British physicist and academic

Vivien Mary Kendon is a British physicist who is Professor of Quantum Technology at the University of Strathclyde. Her research considers quantum computation and the properties of quantum walks. She is the director of the Computational Collaborative Project: Quantum Computing, which looks to develop useful applications of quantum computers.

== Early life and education ==
She lived on Station Road in Carlton. She gained 9 O-levels in 1974 at Carlton le Willows School, which was a grammar school until 1973.

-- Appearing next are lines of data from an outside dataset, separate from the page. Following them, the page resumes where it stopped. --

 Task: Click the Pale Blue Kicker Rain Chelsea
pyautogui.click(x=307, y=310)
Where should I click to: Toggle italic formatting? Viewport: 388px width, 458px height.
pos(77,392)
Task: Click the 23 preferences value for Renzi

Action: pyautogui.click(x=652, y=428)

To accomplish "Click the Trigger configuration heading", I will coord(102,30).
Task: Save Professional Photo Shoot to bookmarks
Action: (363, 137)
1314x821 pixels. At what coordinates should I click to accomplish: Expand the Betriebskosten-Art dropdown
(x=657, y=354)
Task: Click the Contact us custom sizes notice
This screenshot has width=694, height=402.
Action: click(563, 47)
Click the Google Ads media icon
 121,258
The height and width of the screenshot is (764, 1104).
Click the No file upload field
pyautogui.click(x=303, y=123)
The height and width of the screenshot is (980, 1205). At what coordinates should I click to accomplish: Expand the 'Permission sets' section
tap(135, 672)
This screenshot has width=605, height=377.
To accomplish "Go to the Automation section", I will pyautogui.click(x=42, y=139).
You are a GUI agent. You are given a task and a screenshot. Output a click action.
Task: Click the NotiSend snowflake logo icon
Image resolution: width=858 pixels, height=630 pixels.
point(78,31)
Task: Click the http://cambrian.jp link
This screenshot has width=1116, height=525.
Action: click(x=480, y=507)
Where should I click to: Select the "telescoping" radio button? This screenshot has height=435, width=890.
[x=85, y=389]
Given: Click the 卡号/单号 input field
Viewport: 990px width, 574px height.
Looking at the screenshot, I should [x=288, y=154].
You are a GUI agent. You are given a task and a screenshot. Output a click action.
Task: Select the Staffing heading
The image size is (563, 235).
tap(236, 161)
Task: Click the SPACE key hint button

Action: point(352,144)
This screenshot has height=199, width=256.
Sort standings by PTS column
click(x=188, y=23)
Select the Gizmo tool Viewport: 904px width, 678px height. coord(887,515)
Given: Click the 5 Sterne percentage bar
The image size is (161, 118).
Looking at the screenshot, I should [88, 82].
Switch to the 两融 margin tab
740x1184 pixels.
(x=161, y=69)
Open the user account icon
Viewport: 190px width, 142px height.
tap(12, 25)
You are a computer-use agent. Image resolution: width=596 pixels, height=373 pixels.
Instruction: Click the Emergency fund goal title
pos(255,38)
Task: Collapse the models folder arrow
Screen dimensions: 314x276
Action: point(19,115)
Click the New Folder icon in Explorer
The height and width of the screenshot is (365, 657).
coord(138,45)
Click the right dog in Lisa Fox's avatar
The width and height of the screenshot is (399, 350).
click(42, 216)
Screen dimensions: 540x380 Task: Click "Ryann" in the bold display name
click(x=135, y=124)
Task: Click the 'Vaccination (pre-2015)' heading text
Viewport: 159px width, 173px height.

Kendon was an undergraduate student at the University of Oxford. She moved to the University of Edinburgh for doctoral research, where she used numerical simulations to understand fluid dynamics. She then moved to the University of Strathclyde, where she shifted from soft condensed matter to quantum information theory. She joined Imperial College London in 2002, where she studied quantum walks on discrete lattices. Classical random walks underpin the design of classical algorithms, and it is believed that their quantum counterparts will support the implementation of efficient quantum algorithms. In 2004, she moved into industry to work in global electronic networking.

== Research and career ==
In 2014, Kendon joined Durham University as a member of the Quantum Light and Matter (QLM) research section and the Joint Quantum Centre. She held an EPSRC established career fellowship on Hybrid Quantum and Classical Computation from 2014 to 2019.

In 2020, Kendon launched the Computational Collaborative Project: Quantum Computing, which looks to develop the first useful applications of quantum computers. She moved to the University of Strathclyde in 2021.